Rewrite the material starting at the line containing "Processing (1037, 124)" and stopping after the line containing "What do you see at coordinates (485, 414)". Change "Exempt" to "Excluded" and keep everything else the same.

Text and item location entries
>> Begin
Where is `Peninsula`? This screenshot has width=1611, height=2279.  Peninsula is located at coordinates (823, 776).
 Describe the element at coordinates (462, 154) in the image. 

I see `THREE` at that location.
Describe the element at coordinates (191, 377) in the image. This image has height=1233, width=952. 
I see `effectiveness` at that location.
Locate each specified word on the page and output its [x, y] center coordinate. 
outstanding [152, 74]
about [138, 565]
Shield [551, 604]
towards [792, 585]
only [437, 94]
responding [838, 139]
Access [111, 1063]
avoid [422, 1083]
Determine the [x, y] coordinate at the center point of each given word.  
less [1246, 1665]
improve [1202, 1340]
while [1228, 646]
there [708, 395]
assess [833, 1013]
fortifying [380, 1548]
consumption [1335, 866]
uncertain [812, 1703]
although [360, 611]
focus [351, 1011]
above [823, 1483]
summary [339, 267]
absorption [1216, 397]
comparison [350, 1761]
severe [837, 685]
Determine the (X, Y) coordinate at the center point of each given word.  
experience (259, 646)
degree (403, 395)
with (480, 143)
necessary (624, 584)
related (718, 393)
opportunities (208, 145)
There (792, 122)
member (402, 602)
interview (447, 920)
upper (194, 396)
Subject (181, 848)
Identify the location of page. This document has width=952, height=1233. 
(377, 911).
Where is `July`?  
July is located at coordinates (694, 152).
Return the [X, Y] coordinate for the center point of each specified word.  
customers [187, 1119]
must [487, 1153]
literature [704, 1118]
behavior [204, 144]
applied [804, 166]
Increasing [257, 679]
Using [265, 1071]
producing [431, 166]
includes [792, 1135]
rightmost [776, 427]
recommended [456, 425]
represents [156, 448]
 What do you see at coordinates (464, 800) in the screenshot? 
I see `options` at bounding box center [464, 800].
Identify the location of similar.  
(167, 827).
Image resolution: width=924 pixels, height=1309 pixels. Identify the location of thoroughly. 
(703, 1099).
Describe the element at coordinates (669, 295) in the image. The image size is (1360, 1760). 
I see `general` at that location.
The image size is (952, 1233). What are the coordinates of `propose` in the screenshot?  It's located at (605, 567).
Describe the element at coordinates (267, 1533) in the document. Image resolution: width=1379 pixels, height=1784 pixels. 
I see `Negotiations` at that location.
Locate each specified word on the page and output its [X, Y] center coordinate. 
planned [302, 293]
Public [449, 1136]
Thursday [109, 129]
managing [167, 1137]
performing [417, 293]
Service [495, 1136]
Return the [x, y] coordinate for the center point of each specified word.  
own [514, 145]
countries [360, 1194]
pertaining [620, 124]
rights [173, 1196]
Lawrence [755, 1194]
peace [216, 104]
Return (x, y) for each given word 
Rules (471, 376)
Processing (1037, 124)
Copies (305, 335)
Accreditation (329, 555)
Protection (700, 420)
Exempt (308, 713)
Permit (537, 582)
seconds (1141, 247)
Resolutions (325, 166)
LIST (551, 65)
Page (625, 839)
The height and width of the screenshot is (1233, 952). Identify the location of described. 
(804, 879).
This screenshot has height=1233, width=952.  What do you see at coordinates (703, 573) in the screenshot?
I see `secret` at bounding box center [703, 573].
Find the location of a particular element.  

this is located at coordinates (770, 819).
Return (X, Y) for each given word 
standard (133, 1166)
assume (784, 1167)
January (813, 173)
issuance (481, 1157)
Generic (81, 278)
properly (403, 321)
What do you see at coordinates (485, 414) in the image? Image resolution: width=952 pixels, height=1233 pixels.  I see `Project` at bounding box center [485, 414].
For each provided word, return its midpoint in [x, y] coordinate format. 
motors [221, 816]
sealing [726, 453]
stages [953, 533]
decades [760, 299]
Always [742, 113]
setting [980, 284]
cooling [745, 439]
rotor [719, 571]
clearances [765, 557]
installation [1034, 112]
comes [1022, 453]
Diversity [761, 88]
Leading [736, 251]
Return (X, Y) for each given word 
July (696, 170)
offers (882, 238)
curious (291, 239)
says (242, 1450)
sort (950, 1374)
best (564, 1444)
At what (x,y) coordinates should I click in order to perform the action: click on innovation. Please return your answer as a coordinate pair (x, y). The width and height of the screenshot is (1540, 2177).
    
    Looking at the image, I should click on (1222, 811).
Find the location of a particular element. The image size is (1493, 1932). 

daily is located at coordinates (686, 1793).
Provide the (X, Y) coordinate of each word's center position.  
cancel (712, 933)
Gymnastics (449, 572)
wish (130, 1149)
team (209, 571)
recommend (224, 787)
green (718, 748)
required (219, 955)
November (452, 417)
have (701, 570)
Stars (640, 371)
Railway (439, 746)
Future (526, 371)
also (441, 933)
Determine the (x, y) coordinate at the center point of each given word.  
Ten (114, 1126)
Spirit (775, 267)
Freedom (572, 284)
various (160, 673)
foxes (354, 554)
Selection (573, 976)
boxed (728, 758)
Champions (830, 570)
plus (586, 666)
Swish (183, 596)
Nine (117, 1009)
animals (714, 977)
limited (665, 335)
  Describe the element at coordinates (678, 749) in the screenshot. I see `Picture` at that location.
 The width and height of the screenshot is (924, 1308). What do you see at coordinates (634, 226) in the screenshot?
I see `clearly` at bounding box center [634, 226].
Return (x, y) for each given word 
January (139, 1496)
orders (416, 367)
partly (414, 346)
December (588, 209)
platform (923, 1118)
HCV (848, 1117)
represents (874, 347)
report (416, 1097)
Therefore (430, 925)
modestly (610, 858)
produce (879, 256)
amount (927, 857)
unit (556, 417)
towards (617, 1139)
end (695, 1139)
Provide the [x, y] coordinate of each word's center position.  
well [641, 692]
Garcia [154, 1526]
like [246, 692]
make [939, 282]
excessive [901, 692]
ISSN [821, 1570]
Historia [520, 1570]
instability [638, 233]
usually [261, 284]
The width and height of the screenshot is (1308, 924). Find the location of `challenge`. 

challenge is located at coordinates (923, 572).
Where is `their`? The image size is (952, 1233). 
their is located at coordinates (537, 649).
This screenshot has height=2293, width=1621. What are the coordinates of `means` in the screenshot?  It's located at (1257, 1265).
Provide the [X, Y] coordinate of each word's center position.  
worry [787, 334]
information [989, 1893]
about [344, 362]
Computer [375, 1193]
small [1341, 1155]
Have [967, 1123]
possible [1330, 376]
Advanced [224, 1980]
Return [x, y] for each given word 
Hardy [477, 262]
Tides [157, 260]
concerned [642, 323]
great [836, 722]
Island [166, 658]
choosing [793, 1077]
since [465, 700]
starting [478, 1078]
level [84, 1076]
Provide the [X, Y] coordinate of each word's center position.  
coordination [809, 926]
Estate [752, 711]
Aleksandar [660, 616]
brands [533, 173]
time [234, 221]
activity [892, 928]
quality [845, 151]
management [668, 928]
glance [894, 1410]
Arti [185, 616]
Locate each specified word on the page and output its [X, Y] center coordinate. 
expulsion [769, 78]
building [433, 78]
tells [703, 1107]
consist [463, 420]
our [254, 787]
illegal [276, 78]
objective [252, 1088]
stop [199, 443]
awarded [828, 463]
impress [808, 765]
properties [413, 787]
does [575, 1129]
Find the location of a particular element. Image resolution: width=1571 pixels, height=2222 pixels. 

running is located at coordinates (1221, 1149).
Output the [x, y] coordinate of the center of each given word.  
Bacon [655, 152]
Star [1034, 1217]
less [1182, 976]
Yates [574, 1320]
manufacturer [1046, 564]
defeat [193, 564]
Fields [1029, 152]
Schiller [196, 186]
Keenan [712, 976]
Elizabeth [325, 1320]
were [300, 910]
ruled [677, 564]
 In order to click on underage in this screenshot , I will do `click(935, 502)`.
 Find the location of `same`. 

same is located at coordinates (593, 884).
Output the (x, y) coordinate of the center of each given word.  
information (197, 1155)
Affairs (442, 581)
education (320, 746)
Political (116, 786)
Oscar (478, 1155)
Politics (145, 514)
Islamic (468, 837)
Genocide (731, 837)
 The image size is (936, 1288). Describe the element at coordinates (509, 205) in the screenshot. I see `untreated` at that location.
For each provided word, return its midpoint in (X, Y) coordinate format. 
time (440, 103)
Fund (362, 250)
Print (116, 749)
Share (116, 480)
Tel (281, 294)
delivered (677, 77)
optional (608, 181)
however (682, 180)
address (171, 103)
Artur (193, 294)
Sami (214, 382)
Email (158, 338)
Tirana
>> End
**The reply**
Processing (1037, 124)
Copies (305, 335)
Accreditation (329, 555)
Protection (700, 420)
Excluded (308, 713)
Permit (537, 582)
seconds (1141, 247)
Resolutions (325, 166)
LIST (551, 65)
Page (625, 839)
The height and width of the screenshot is (1233, 952). Identify the location of described. 
(804, 879).
This screenshot has height=1233, width=952.  What do you see at coordinates (703, 573) in the screenshot?
I see `secret` at bounding box center [703, 573].
Find the location of a particular element.  

this is located at coordinates (770, 819).
Return (X, Y) for each given word 
standard (133, 1166)
assume (784, 1167)
January (813, 173)
issuance (481, 1157)
Generic (81, 278)
properly (403, 321)
What do you see at coordinates (485, 414) in the image? Image resolution: width=952 pixels, height=1233 pixels.  I see `Project` at bounding box center [485, 414].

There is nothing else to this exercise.